Task details:
Edit these lines so that "center coordinate" becomes "midpoint position", changing nothing else, and leave the pictures out of your answer.

Supplied information:
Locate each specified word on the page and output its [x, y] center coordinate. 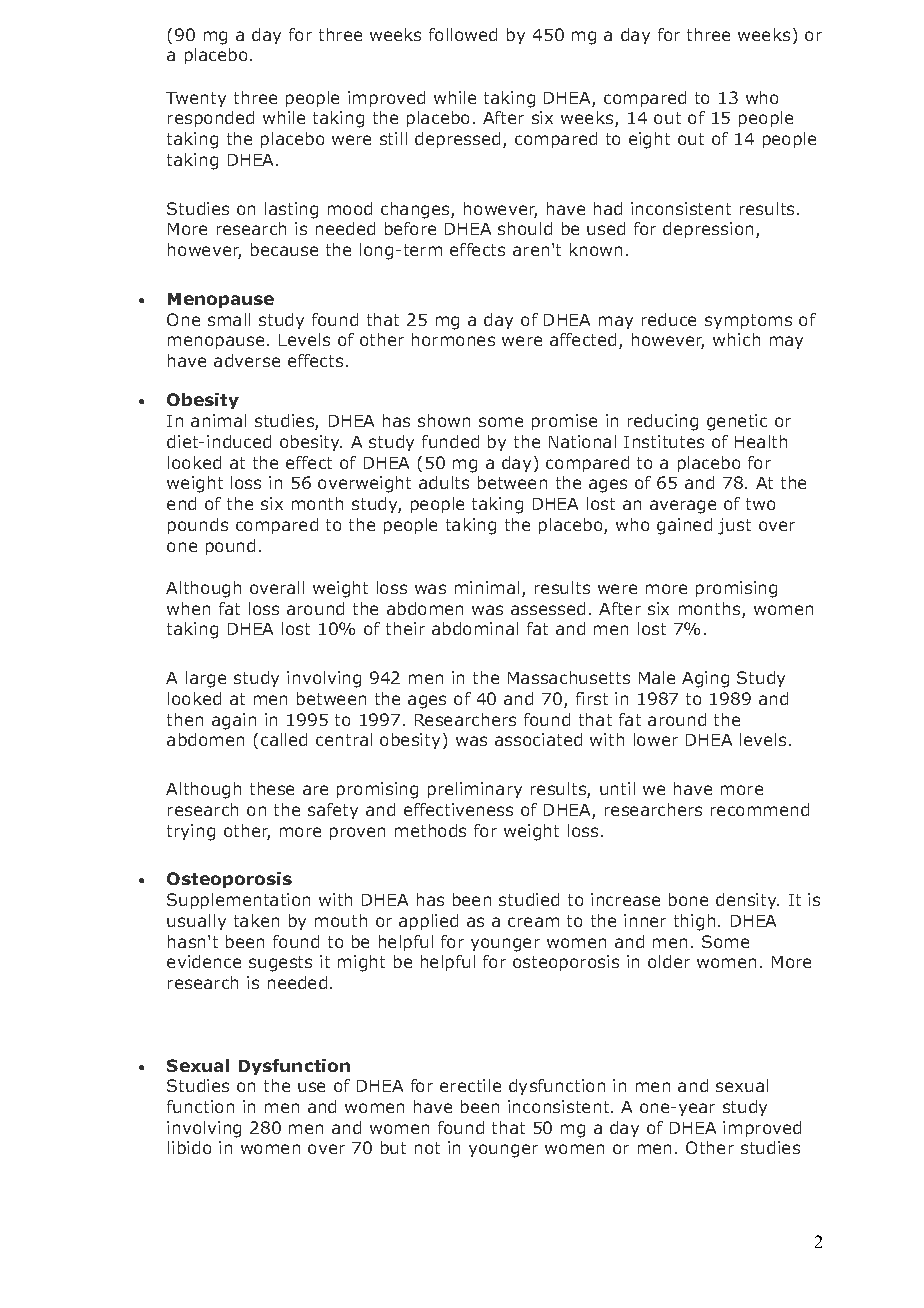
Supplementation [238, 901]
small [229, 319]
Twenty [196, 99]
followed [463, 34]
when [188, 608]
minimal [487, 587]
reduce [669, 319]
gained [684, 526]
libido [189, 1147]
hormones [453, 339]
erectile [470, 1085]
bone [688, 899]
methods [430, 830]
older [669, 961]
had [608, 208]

Final result:
Locate each specified word on the page and output its [x, y] midpoint position. 
Supplementation [238, 901]
small [229, 319]
Twenty [196, 99]
followed [463, 34]
when [188, 608]
minimal [487, 587]
reduce [669, 319]
gained [684, 526]
libido [189, 1147]
hormones [453, 339]
erectile [470, 1085]
bone [688, 899]
methods [430, 830]
older [669, 961]
had [608, 208]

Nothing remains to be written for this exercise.